The lines from the top of the data down to the line with "Given: Click the Application Category label" should be repeated exactly, both ends included.

> **Exercise data**
= Beginning of Section =

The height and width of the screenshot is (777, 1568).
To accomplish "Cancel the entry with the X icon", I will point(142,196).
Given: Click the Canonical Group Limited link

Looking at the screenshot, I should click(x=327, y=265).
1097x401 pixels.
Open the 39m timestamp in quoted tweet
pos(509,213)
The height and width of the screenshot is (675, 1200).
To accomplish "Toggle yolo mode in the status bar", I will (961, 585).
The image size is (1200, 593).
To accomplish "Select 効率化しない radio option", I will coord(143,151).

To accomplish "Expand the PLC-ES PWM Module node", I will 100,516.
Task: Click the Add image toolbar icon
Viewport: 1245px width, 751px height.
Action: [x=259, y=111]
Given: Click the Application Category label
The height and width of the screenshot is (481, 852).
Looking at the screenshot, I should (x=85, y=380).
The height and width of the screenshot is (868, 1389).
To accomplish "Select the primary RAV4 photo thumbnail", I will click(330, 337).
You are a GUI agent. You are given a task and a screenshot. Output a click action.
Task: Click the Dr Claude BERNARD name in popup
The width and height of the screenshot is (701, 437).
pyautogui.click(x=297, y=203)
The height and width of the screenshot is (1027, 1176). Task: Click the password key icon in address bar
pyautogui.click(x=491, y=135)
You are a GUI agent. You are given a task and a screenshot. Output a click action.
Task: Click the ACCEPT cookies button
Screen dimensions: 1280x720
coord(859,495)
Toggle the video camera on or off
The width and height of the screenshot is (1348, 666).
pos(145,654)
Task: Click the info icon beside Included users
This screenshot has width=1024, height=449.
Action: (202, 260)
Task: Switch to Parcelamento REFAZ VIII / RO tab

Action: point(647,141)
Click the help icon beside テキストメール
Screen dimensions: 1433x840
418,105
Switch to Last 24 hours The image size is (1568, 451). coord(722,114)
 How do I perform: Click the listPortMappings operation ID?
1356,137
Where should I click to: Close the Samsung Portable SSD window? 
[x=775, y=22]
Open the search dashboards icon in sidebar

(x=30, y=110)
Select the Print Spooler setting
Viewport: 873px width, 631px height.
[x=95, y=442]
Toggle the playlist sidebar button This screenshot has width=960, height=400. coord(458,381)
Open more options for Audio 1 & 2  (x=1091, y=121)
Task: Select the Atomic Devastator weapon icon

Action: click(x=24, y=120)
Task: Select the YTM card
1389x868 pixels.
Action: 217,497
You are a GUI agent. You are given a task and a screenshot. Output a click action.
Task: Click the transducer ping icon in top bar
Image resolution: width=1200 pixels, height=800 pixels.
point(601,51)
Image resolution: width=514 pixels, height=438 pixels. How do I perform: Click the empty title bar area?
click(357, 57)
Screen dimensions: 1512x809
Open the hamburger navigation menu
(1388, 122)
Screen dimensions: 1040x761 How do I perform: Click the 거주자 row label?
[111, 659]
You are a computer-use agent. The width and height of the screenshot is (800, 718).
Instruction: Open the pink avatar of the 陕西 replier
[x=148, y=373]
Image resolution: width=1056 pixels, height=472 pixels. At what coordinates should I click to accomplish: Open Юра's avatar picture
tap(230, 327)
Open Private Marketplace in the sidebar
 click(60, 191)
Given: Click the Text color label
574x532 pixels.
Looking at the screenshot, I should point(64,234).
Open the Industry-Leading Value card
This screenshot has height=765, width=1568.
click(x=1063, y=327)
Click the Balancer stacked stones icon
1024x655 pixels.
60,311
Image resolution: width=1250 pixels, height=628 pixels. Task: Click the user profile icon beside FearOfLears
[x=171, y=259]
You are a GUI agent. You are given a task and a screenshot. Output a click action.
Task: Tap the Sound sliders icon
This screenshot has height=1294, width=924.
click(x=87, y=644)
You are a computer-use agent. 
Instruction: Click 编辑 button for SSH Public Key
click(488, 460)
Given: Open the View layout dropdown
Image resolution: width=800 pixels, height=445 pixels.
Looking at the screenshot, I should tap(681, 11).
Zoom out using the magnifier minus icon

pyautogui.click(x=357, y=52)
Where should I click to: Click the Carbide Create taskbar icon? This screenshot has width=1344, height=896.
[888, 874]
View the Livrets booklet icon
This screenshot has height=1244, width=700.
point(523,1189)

= End of Section =

> **Output for this task**
The height and width of the screenshot is (777, 1568).
To accomplish "Cancel the entry with the X icon", I will point(142,196).
Given: Click the Canonical Group Limited link

Looking at the screenshot, I should click(x=327, y=265).
1097x401 pixels.
Open the 39m timestamp in quoted tweet
pos(509,213)
The height and width of the screenshot is (675, 1200).
To accomplish "Toggle yolo mode in the status bar", I will (961, 585).
The image size is (1200, 593).
To accomplish "Select 効率化しない radio option", I will coord(143,151).

To accomplish "Expand the PLC-ES PWM Module node", I will 100,516.
Task: Click the Add image toolbar icon
Viewport: 1245px width, 751px height.
Action: [x=259, y=111]
Given: Click the Application Category label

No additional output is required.